### Exercise objective
List every model class that the SysIdentPy quickstart guide below names under its "Model Classes" heading.

Quickstart Guide

1. Prerequisites¶

You’ll need to know a bit of Python.

To work the examples, you’ll need pandas installed in addition to NumPy.

pip install sysidentpy pandas
# Optional: For neural networks and advanced features
pip install sysidentpy["all"]

2. Key Features¶

SysIdentPy provides a flexible framework for building, predicting, validating, and visualizing nonlinear time series models. The modeling process involves several key decisions: defining the mathematical representation of the model, choosing the parameter estimation algorithm, selecting the appropriate model structure, and determining the prediction approach.

The following features are available in SysIdentPy:

Model Classes¶

NARMAX, NARX, NARMA, NAR, NFIR, ARMAX, ARX, AR, and their variants.

Mathematical Representations¶

Polynomial
Neural
Fourier
Laguerre
Bernstein
Bilinear
Legendre
Hermite
HermiteNormalized

You can also define advanced NARX models such as Bayesian and Gradient Boosting models using the GeneralNARX class, which provides seamless integration with various machine learning algorithms.

Model Structure Selection Algorithms¶

Forward Regression Orthogonal Least Squares (FROLS)
Meta-model Structure Selection (MeMoSS)

### Excerpted data
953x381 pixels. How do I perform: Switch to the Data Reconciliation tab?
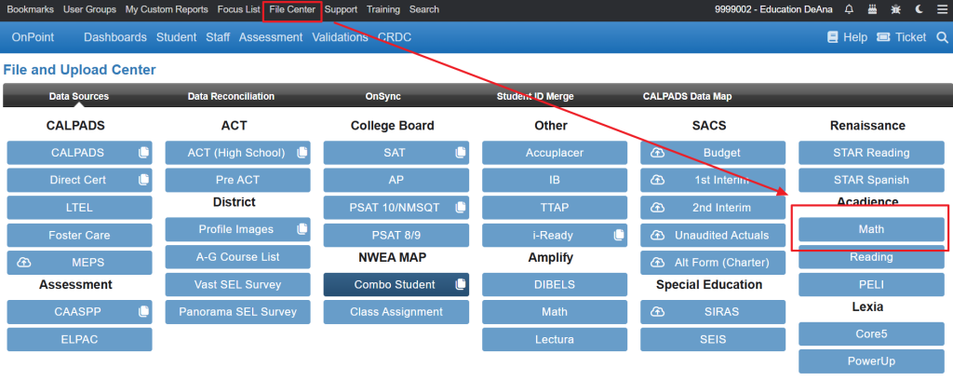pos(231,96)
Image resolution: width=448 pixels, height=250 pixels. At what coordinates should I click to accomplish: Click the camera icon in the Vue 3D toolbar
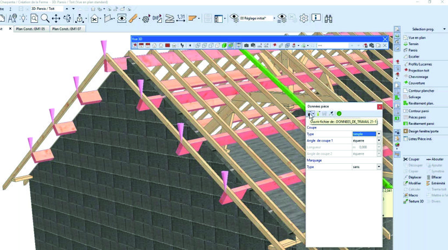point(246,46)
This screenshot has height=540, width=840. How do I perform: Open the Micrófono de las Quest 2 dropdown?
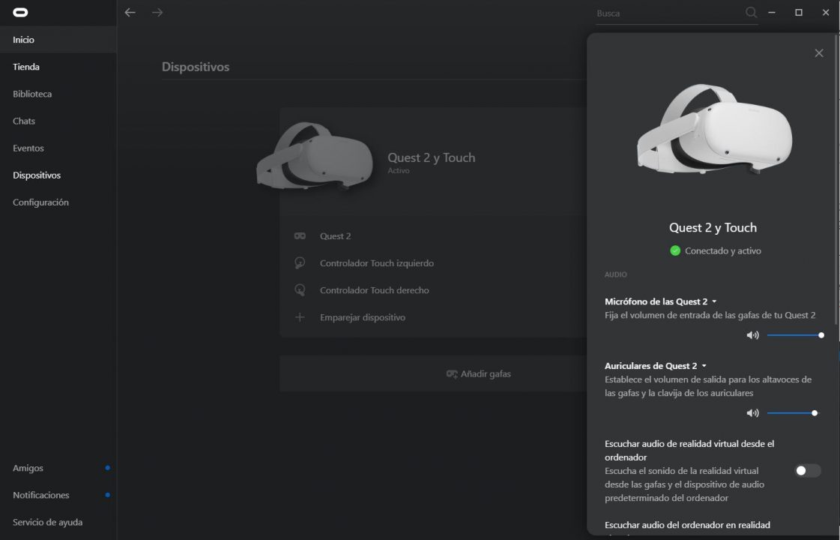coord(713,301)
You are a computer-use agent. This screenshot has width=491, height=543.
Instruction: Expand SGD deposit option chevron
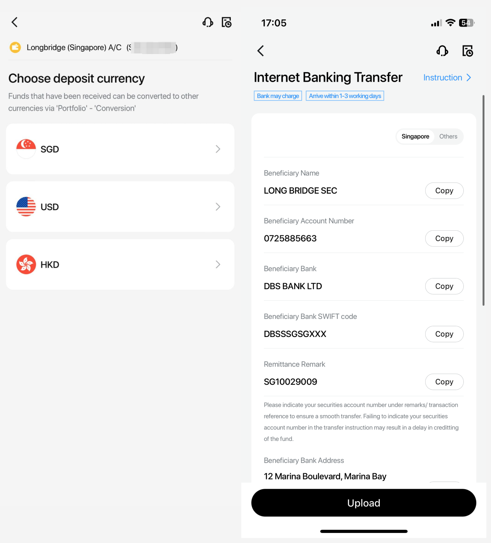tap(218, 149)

...

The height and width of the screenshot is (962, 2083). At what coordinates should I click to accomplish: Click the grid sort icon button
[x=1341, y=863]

==

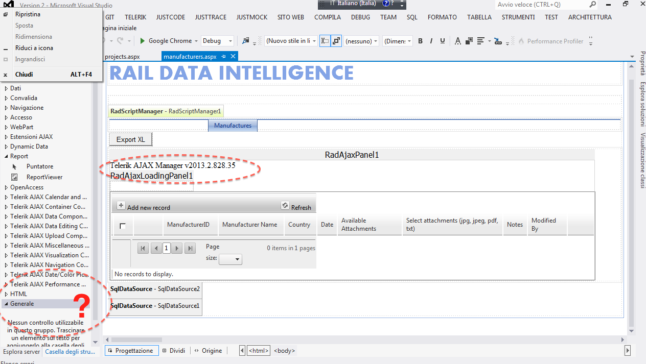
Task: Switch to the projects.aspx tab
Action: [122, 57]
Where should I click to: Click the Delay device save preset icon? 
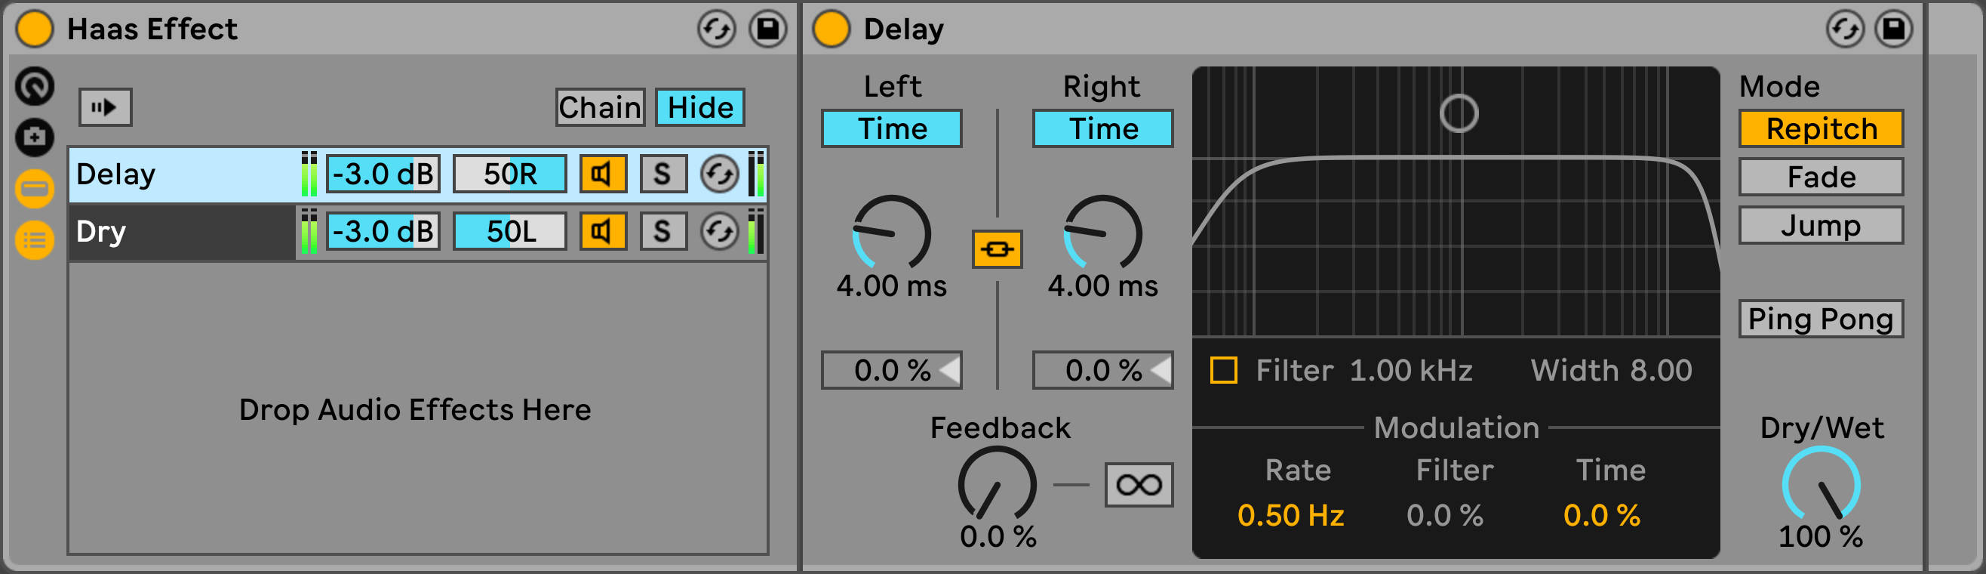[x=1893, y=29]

### Correct answer
NARMAX, NARX, NARMA, NAR, NFIR, ARMAX, ARX, AR